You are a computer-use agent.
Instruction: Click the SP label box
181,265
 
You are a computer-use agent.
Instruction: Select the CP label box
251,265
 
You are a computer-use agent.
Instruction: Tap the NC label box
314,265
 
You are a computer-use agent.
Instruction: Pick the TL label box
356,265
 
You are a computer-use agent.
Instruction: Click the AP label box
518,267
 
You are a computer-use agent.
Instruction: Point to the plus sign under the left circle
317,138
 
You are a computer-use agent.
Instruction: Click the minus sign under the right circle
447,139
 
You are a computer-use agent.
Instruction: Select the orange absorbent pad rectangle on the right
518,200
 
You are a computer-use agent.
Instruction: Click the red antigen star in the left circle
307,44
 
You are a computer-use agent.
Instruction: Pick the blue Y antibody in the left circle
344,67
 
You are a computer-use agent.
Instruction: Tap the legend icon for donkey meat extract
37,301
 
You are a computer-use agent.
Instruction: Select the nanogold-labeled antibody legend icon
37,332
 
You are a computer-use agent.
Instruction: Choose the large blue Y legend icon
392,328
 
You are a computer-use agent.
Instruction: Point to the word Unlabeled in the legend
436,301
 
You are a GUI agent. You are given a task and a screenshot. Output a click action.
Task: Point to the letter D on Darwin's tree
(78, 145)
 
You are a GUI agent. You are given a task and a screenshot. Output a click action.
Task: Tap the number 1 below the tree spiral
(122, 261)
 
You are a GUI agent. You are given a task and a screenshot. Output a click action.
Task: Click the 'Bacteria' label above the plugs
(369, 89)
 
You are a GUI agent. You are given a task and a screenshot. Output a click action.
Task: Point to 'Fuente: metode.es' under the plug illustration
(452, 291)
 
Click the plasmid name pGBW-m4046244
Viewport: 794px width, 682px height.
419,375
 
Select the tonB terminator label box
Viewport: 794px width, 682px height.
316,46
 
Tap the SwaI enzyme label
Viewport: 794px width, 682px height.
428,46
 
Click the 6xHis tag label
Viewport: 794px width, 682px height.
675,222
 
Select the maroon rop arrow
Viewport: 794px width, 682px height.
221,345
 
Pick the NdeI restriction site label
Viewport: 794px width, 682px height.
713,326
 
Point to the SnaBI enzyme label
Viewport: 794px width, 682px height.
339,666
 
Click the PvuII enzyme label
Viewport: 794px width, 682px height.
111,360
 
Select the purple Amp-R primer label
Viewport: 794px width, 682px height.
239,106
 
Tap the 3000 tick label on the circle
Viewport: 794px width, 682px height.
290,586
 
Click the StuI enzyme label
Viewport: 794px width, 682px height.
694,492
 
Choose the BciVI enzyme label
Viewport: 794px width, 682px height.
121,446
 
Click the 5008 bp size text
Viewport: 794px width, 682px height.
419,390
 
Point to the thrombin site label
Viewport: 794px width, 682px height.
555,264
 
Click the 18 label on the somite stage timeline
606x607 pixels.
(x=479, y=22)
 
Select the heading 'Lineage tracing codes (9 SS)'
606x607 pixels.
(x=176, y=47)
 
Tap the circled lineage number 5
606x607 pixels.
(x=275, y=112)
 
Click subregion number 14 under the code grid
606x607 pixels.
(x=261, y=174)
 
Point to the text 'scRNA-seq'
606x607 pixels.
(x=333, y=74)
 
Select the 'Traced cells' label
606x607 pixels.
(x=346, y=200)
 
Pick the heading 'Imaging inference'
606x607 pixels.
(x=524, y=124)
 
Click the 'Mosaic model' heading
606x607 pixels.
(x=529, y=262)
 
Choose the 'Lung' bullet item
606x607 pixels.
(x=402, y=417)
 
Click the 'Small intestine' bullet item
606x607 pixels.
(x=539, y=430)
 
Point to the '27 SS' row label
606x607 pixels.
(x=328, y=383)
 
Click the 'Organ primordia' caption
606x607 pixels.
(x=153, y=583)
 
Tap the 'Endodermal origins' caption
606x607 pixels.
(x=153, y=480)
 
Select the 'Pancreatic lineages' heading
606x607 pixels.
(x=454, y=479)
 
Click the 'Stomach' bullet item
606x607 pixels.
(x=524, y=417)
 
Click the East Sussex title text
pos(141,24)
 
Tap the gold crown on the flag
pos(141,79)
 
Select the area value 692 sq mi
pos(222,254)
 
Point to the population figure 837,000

ACTIVITY
State how many lines in the records above contain the word "site". Write the number alone.

ANSWER TO THE PROBLEM
2